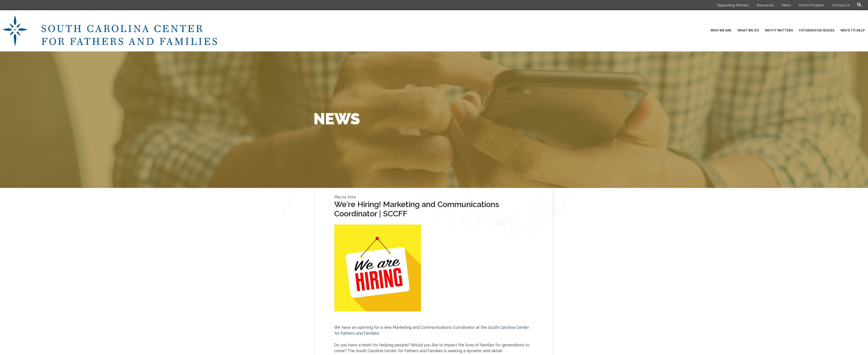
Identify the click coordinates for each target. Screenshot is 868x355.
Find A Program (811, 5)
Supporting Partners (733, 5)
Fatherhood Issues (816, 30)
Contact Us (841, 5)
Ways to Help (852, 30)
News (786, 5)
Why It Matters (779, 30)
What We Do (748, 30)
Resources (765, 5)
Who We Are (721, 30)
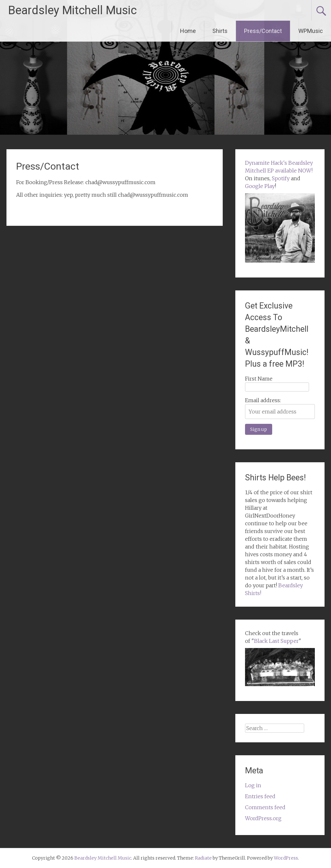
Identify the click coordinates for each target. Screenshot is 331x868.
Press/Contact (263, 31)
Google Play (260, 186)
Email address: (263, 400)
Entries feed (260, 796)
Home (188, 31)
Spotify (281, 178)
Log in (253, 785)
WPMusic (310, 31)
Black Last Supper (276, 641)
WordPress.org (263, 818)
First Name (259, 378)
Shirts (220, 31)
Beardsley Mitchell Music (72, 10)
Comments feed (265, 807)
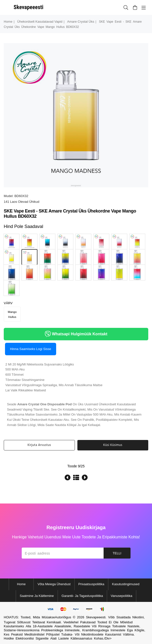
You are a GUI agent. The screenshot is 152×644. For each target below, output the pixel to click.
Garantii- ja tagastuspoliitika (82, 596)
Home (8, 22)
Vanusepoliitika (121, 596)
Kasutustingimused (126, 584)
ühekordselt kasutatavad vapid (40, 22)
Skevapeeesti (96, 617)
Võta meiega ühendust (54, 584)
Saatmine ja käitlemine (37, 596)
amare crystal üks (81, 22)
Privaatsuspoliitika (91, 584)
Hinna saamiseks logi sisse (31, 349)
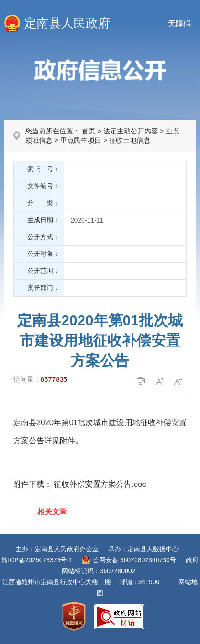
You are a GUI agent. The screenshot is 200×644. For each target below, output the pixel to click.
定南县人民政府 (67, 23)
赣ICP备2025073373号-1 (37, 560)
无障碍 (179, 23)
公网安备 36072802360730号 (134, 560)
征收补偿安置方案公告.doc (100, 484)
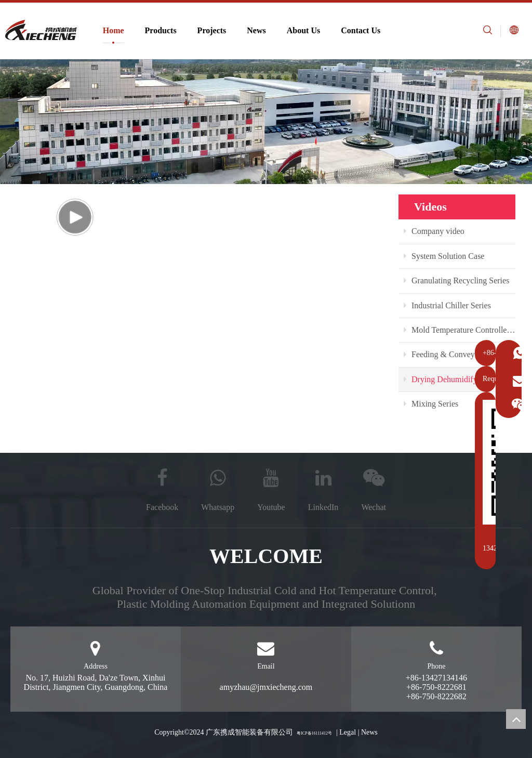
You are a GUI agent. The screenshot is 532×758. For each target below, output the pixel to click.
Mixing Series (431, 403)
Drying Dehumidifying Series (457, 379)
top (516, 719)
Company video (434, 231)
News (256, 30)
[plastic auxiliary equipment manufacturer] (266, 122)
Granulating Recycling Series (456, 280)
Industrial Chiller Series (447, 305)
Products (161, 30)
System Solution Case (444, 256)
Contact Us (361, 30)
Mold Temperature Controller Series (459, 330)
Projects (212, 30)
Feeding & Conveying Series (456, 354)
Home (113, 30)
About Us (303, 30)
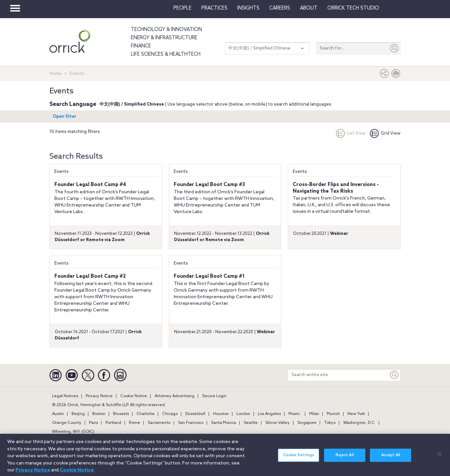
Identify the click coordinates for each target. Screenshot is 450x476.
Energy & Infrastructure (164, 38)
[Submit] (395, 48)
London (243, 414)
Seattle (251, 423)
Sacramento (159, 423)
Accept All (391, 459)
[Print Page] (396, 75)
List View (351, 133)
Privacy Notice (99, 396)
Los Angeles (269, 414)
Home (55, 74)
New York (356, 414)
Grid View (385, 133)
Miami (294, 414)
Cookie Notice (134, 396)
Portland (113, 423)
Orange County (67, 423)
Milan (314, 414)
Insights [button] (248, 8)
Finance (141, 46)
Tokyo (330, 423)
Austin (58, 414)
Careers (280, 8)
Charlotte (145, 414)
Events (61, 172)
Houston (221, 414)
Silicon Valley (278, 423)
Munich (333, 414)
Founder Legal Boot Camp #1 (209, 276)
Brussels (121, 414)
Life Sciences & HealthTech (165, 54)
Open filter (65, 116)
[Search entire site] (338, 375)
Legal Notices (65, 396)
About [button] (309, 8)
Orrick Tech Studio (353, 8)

+ + +

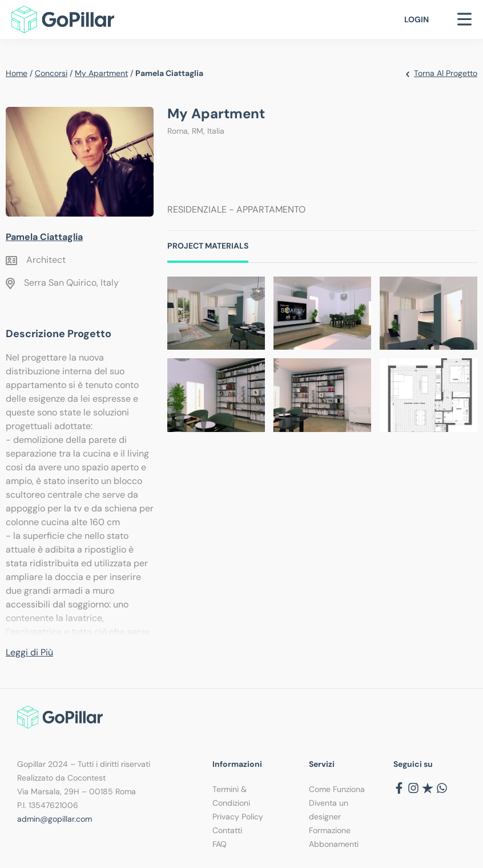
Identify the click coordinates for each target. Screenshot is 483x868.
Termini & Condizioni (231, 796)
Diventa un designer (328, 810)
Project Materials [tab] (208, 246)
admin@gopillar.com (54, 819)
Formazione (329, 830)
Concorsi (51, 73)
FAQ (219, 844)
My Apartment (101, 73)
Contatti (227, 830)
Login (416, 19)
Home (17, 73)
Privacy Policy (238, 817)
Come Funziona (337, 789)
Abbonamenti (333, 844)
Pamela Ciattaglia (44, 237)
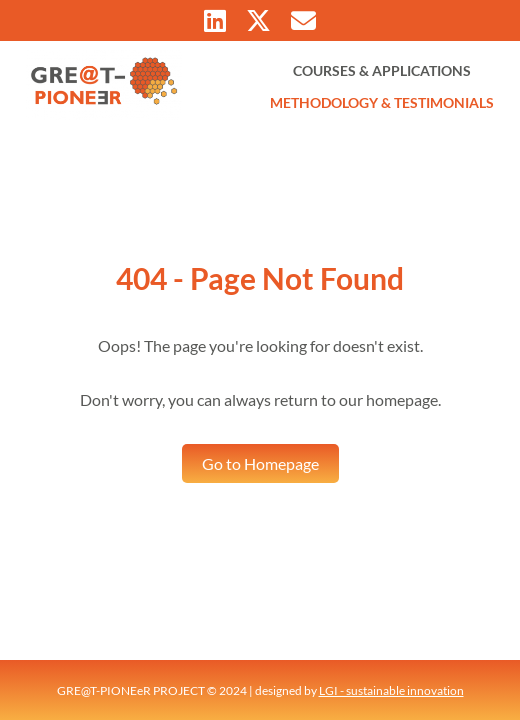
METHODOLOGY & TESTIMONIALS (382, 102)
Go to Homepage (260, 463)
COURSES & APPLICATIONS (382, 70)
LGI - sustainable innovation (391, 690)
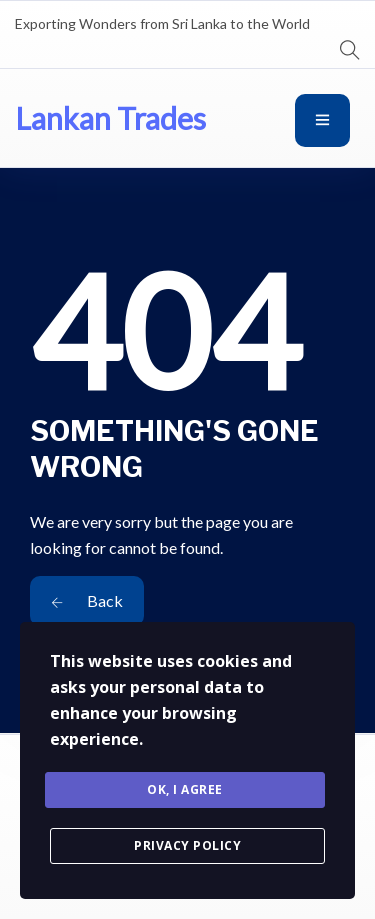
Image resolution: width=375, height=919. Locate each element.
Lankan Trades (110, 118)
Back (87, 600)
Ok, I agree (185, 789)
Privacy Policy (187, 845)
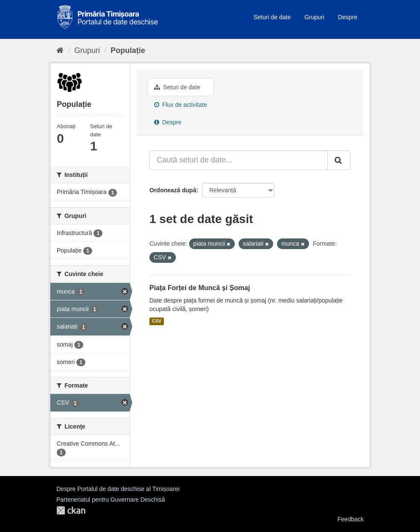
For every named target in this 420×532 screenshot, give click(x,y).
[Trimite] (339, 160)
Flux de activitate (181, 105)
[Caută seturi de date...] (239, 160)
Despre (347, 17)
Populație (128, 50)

+ + +

**OBJECTIVE**
Copy the lines unchanged, starting at the line that contains "Screenshot is 868x355." and ending at the line that contains "Skevapeeesti (96, 617)", both included. Leave the pictures out of your answer.

**EXERCISE OUTPUT**
Identify the click coordinates for each target. Screenshot is 868x355.
Find A Program (811, 5)
Supporting Partners (733, 5)
Fatherhood Issues (816, 30)
Contact Us (841, 5)
Ways to Help (852, 30)
News (786, 5)
Why It Matters (779, 30)
What We Do (748, 30)
Resources (765, 5)
Who We Are (721, 30)
Identify the click coordinates for each target. Screenshot is 331x868.
Press/Contact (263, 31)
Google Play (260, 186)
Email address: (263, 400)
Entries feed (260, 796)
Home (188, 31)
Spotify (281, 178)
Log in (253, 785)
WPMusic (310, 31)
Black Last Supper (276, 641)
WordPress.org (263, 818)
First Name (259, 378)
Shirts (220, 31)
Beardsley Mitchell Music (72, 10)
Comments feed (265, 807)
You are a GUI agent. The screenshot is 152×644. For each target below, output the pixel to click.
Garantii- ja tagastuspoliitika (82, 596)
Home (8, 22)
Vanusepoliitika (121, 596)
Kasutustingimused (126, 584)
ühekordselt kasutatavad vapid (40, 22)
Skevapeeesti (96, 617)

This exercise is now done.